After four hours of deliberations, recommendations have been made at the coroner's inquest into the death of a three-year-old in foster care.

The little boy died of bronchial pneumonia and influenza in Dec. 17, 2009.

The testimony heard over five days left one of the social workers on the stand in tears and there were graphic photos of the state of the home at the time of the death.

But the seven recommendations made by the six-person jury may leave the ministry of social services wondering how to implement them.

One is as simplistic as more closely monitoring foster families.

The other six are:

– More thorough checklists of the safety standards in the home including smoke alarms, carbon monoxide detectors, fire hazards, child safety gates and other mechanical items. And that there be more unannounced visits to foster homes by caseworkers.

– That local tenders be used to hire handy men or women to work on the maintenance and other building issues or upkeep of foster families homes. And to run advertisements to help with that process.

– Better supports for foster families in the rural setting and urban areas as well.

– That clear obligations be laid out for caseworkers to report to supervisors every time a concern is raised following a home visit, with clear and concise language used so that supervisors know exactly what is going on in the child's case. And that foster families attend age-appropriate parenting classes.

– That children with special needs be placed in foster families that can adequately meet their special needs and that the foster families they are placed with receive all medical information and history about the child in the care and that they know the action to be taken in the event of an issue.

– For the stipend or maintenance payment made to foster families that are caring for children with special needs be increased.

But all this is little comfort to the boy's grandmother, who also cannot be identified.

“This was a preventable death,” she said, near to tears, reading from a pre-written statement. “One dies so many others can live.”

The Ministry of Social Services wants to spend some time going over the recommendations made. But in a brief statement moments after the inquest ended, Andrea Brittin with Child and Family Services expressed regret.

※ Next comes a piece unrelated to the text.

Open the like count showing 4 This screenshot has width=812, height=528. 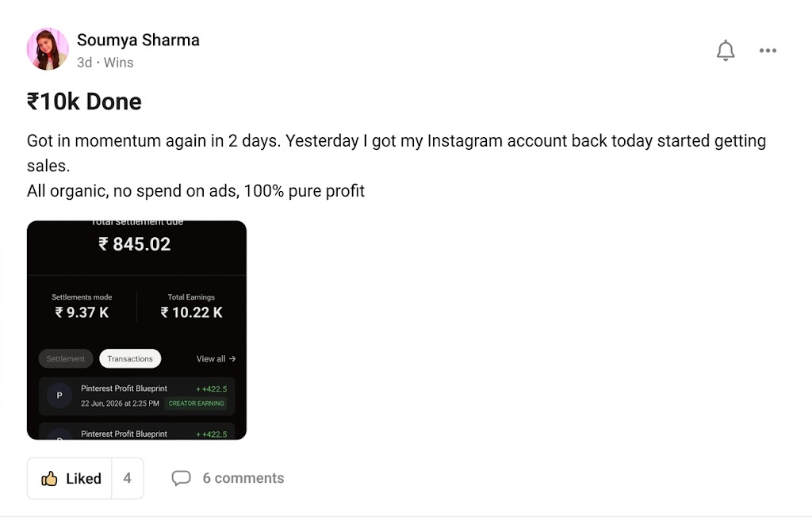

“We offer our sincere sympathy to the family and friends of this young boy,” she said.

Having only just received the recommendations, there likely won't be further comment until later in the week.

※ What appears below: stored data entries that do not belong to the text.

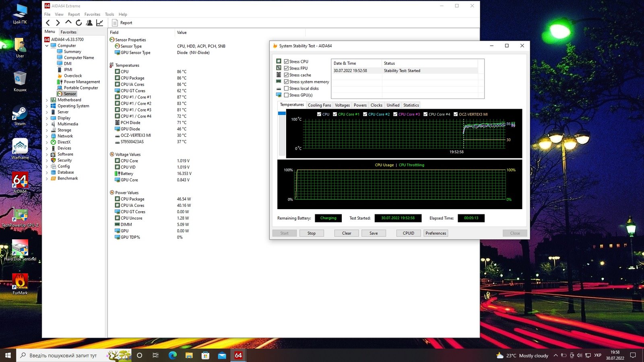Click the Up arrow toolbar icon
Image resolution: width=644 pixels, height=362 pixels.
tap(68, 23)
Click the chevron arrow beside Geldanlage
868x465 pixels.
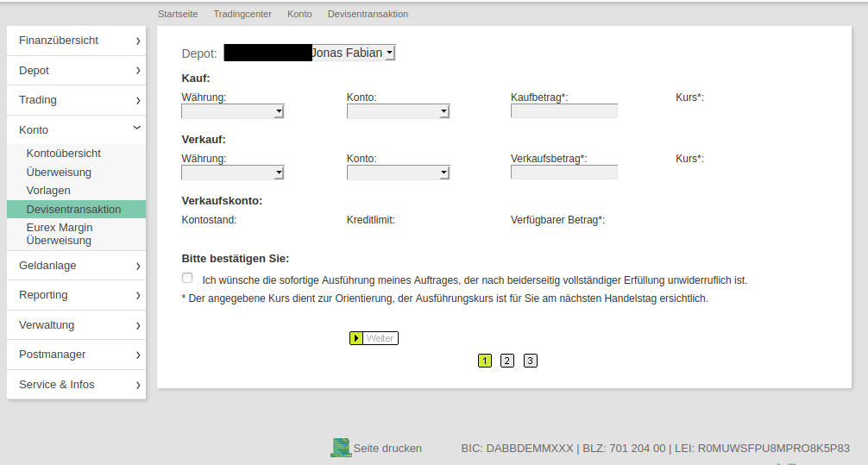pyautogui.click(x=137, y=266)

The seven recommendations will be released in full by the Chief Coroner, hopefully on Monday.

Throughout the week, testimony was heard from RCMP who attended to the death and the pathologist. It was determined the boy died from a treatable bacterial infection that started with bronchial pneumonia. With treatment, there was a 90 to 95 per cent chance of survival.

Much was heard about the unsafe, unsanitary and cluttered state of the home. The pathologist found no evidence that linked the living conditions to the boy's death. But coroner Alma Wiebe, in her instructions to the jury, did state that the four woman, two man jury could infer that sanitation and safety spoke to the quality of care the boy was receiving.

It was the second set of directions given to the jury who first came back with a series of recommendations in draft form, but were sent back for revisions. The Coroner's Act requires that the recommendations made be within the law and can actually be implemented by those to which they are directed.

The jury is also required to decide on the manner of death whether it be natural, accidental, suicide, homicide or undetermined. The jury opted for homicide, but in a coroner's inquest, the term does not carry the same definition as homicide within the criminal code. It is defined here as a voluntary act as to cause fear, harm or death.

Social workers who testified at the inquest stated that concerns had been raised about the condition of the home four months before the boy's death, but reactive steps only started a month before it happened. Many agreed the standard of care at the time was not met in this boy's case and that communication between departments could be improved. One manager described the system as compartmentalized, with no one really understanding the work of others within the chain.

The foster family in this case won't be receiving any more foster children, but their three adopted children remain with them.